(Stored dataset items)
--

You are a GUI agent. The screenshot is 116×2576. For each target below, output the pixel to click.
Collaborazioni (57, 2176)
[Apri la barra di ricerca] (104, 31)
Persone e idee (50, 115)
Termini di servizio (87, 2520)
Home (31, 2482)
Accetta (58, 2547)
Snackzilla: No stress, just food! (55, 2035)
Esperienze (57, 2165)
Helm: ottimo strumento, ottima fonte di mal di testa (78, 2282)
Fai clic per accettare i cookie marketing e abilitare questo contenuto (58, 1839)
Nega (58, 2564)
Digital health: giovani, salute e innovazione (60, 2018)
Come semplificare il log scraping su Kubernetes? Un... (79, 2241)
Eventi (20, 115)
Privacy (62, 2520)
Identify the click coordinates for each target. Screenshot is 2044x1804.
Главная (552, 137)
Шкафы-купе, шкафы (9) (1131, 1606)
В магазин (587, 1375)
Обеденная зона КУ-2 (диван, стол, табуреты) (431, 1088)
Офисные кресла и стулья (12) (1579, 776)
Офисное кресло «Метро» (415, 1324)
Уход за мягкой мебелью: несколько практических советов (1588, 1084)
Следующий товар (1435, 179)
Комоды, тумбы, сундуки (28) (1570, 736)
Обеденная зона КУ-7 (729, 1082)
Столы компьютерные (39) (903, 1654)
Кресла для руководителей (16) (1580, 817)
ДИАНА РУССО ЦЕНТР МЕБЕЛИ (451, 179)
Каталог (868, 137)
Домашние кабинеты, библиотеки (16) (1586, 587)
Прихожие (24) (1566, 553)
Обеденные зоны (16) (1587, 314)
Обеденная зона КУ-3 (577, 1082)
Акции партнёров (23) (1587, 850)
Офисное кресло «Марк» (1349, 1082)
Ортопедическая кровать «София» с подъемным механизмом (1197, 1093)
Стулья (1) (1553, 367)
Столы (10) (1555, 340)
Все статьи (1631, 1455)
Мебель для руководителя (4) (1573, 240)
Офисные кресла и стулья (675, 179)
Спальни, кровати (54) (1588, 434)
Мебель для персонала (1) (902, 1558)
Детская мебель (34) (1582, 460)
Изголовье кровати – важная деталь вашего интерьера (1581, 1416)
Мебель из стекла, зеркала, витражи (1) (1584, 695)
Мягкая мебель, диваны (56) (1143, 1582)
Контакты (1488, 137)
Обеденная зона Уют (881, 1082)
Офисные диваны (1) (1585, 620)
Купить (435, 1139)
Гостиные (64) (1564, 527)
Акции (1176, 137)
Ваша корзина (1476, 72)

--

With the line containing "Privacy (62, 2520)" as the start and the last line of the entries as the end, print that whole span exactly.

Privacy (62, 2520)
Identify the click coordinates for each target. Screenshot is 2044x1804.
Главная (552, 137)
Шкафы-купе, шкафы (9) (1131, 1606)
В магазин (587, 1375)
Обеденная зона КУ-2 (диван, стол, табуреты) (431, 1088)
Офисные кресла и стулья (12) (1579, 776)
Офисное кресло «Метро» (415, 1324)
Уход за мягкой мебелью: несколько практических советов (1588, 1084)
Следующий товар (1435, 179)
Комоды, тумбы, сундуки (28) (1570, 736)
Обеденная зона КУ-7 (729, 1082)
Столы компьютерные (39) (903, 1654)
Кресла для руководителей (16) (1580, 817)
ДИАНА РУССО ЦЕНТР МЕБЕЛИ (451, 179)
Каталог (868, 137)
Домашние кабинеты, библиотеки (16) (1586, 587)
Прихожие (24) (1566, 553)
Обеденные зоны (16) (1587, 314)
Обеденная зона КУ-3 (577, 1082)
Акции партнёров (23) (1587, 850)
Офисное кресло «Марк» (1349, 1082)
Ортопедическая кровать «София» с подъемным механизмом (1197, 1093)
Стулья (1) (1553, 367)
Столы (10) (1555, 340)
Все статьи (1631, 1455)
Мебель для руководителя (4) (1573, 240)
Офисные кресла и стулья (675, 179)
Спальни, кровати (54) (1588, 434)
Мебель для персонала (1) (902, 1558)
Детская мебель (34) (1582, 460)
Изголовье кровати – важная деталь вашего интерьера (1581, 1416)
Мебель из стекла, зеркала, витражи (1) (1584, 695)
Мягкая мебель, диваны (56) (1143, 1582)
Контакты (1488, 137)
Обеденная зона Уют (881, 1082)
Офисные диваны (1) (1585, 620)
Купить (435, 1139)
Гостиные (64) (1564, 527)
Акции (1176, 137)
Ваша корзина (1476, 72)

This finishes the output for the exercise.